Pigmented purpuric dermatosis
Chronic skin condition causing purplish spots, often on the lower legs.
Hypersensitivity angiitis
Inflammation of small blood vessels due to an exaggerated immune response.
Follow this step-by-step guide to choose the correct ICD-10 code.
Is the leukocytoclastic vasculitis caused by a drug?
Yes
Drug specified?
No
Associated with systemic disease?
When to use each related code
| Description |
|---|
| Inflammation of small blood vessels in the skin |
| IgA-mediated vasculitis affecting skin, joints, GI, kidneys |
| Systemic vasculitis with granulomatous inflammation |
Coding LCV without specifying the cause (e.g., drug-induced, infection-related) leads to inaccurate data and potential DRG misassignment.

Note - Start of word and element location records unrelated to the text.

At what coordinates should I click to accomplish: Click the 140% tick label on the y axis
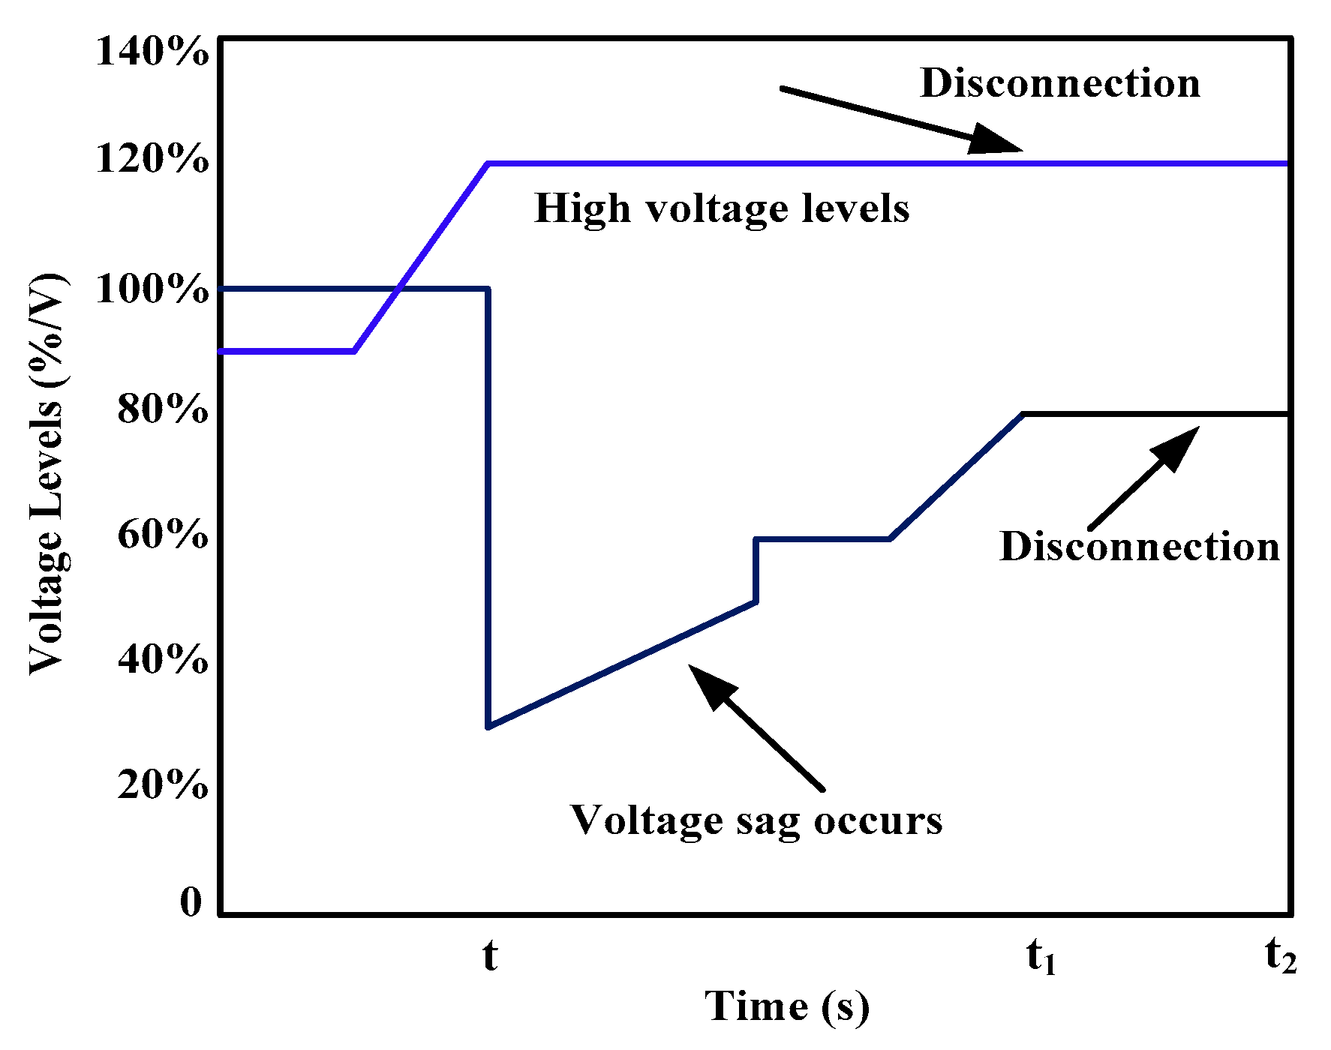point(152,52)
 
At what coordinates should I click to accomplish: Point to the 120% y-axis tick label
point(152,160)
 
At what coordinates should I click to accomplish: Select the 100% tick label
point(152,290)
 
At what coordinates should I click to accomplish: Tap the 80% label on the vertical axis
point(163,410)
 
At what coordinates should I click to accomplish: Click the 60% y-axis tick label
point(163,535)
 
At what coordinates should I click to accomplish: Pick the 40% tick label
point(163,660)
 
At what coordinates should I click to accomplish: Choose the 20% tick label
point(163,785)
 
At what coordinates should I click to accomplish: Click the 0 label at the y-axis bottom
point(191,902)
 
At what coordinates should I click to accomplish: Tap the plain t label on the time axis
point(489,956)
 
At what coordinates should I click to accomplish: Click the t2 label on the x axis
point(1280,956)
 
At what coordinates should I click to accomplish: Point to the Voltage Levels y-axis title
point(47,474)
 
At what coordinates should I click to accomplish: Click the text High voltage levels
point(722,208)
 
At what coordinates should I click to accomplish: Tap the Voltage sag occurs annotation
point(756,820)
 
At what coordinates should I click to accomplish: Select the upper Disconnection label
point(1060,83)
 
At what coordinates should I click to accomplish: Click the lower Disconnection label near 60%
point(1140,547)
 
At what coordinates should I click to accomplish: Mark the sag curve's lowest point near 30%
point(488,726)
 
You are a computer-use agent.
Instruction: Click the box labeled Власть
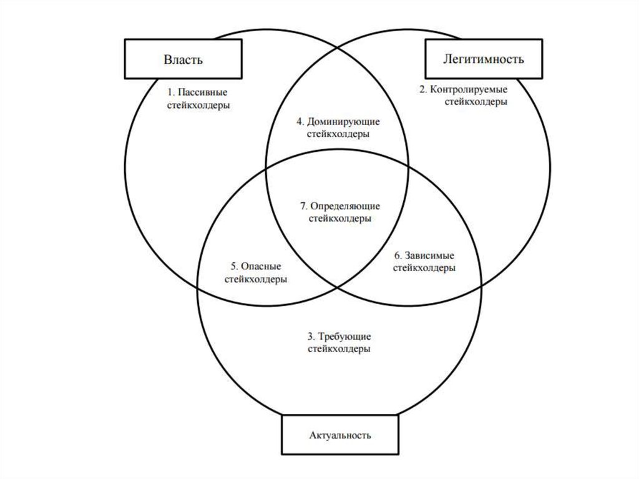click(x=183, y=60)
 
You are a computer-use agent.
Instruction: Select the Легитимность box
click(x=483, y=59)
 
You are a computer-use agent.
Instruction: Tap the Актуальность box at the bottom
click(x=339, y=435)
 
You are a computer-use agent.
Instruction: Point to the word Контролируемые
click(x=468, y=89)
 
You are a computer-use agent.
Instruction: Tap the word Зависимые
click(x=430, y=255)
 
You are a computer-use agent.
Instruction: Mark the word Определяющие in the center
click(x=345, y=206)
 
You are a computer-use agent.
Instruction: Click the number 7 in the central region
click(x=302, y=206)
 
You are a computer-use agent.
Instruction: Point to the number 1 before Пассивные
click(x=170, y=92)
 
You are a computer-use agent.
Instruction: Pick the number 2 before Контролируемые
click(x=422, y=89)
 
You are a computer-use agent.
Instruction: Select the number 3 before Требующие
click(x=311, y=336)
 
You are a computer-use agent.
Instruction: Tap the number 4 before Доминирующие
click(x=298, y=121)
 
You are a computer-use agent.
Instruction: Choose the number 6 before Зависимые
click(x=398, y=255)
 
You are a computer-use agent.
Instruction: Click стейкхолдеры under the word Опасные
click(x=255, y=279)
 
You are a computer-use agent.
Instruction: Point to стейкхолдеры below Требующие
click(x=339, y=349)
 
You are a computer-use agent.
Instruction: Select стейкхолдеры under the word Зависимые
click(x=424, y=268)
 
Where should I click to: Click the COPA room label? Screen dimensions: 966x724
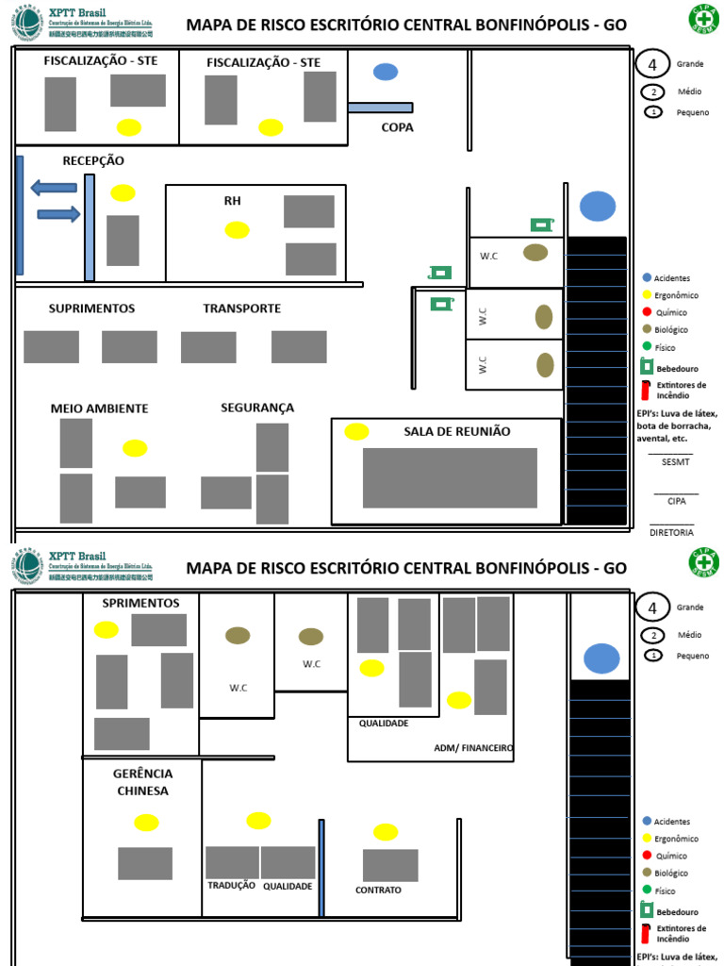(x=397, y=127)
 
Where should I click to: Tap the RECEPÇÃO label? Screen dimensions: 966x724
(x=93, y=161)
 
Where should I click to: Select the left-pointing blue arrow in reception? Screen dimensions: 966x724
(x=54, y=187)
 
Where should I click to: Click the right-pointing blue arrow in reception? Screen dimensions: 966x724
(x=58, y=214)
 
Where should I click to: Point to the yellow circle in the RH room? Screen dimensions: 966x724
(x=238, y=230)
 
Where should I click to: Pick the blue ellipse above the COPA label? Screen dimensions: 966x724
(x=386, y=72)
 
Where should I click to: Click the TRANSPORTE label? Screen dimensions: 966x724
(x=241, y=308)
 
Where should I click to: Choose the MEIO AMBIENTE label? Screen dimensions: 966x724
(x=99, y=408)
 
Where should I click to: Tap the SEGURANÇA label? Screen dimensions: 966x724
(x=257, y=408)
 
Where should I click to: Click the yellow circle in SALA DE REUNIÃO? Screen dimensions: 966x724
(x=356, y=432)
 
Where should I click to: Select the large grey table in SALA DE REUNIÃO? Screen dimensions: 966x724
(x=450, y=477)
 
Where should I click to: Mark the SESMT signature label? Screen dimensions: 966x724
(x=675, y=462)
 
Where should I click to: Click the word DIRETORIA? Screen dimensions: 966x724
(x=671, y=532)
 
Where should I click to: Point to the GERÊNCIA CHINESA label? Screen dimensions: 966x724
(x=142, y=782)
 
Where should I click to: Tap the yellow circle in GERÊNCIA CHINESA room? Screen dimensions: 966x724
(x=146, y=823)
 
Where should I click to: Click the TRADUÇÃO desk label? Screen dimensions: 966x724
(x=231, y=886)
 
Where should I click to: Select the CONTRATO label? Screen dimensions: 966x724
(x=378, y=890)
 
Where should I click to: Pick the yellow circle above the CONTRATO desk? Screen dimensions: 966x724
(x=386, y=832)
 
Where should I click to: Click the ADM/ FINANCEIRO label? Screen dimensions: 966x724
(x=473, y=748)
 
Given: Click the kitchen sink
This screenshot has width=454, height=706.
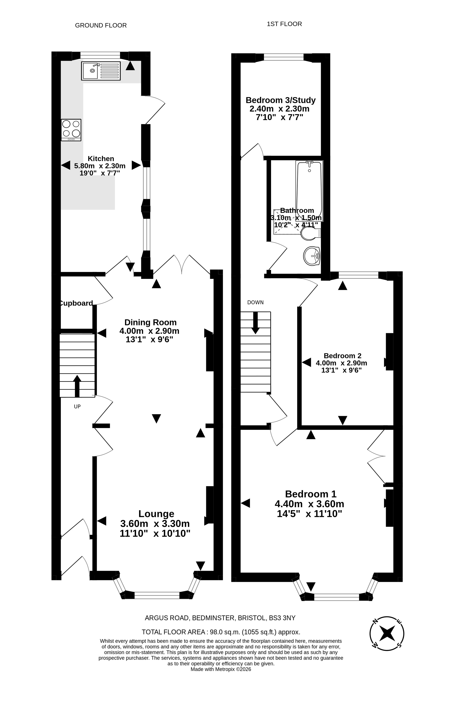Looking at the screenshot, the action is click(101, 71).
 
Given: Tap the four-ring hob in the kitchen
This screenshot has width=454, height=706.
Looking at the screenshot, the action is click(71, 130).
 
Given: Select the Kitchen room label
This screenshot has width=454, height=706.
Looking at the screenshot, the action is click(101, 158).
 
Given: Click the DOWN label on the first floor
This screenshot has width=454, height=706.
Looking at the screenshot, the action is click(255, 303).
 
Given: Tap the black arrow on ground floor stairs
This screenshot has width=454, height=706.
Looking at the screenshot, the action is click(77, 386).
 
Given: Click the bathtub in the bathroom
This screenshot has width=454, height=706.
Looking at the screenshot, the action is click(309, 191).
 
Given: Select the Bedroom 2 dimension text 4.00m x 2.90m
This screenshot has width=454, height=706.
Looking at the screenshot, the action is click(341, 363).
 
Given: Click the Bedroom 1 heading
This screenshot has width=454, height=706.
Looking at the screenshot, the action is click(311, 494).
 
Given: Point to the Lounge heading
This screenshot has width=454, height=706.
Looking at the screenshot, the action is click(156, 514).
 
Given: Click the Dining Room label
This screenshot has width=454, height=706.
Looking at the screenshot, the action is click(150, 322).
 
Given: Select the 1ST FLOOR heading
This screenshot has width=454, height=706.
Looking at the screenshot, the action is click(284, 24).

Lack of clear clinical documentation supporting LCV diagnosis (e.g., biopsy, symptoms) can cause claim denials and compliance issues.
Discrepancies between clinical notes, lab results, and coded diagnoses for LCV can raise red flags for audits and impact reimbursement.
Patient presents with complaints consistent with possible leukocytoclastic vasculitis (LCV). Symptoms include palpable purpura, predominantly on the lower extremities, noted as small, raised, erythematous lesions. The patient also reports mild pruritus associated with the rash. Onset of symptoms was approximately one week ago, with gradual worsening. No fever, chills, or systemic symptoms are reported. Review of systems is otherwise unremarkable. Medical history includes hypertension, managed with lisinopril. No known drug allergies. Physical examination confirms the presence of palpable purpura, with no evidence of ulceration or necrosis. Differential diagnoses include Henoch-Schonlein purpura, drug-induced vasculitis, and other causes of cutaneous vasculitis. A skin biopsy is planned to confirm the diagnosis of leukocytoclastic vasculitis and evaluate the extent of vascular inflammation. Laboratory studies, including a complete blood count (CBC) with differential, comprehensive metabolic panel (CMP), urinalysis (UA), and inflammatory markers such as erythrocyte sedimentation rate (ESR) and C-reactive protein (CRP), have been ordered. Depending on biopsy results and clinical presentation, treatment options may include conservative management with supportive care, topical corticosteroids, or systemic therapy with corticosteroids or other immunosuppressants. Patient education provided regarding the condition, potential complications, and importance of follow-up care. ICD-10 code M31.8 (Other specified vasculitides) will be considered pending biopsy confirmation. Appropriate CPT codes for the skin biopsy and laboratory studies will be applied. Follow-up scheduled in one week to review biopsy results and discuss further management.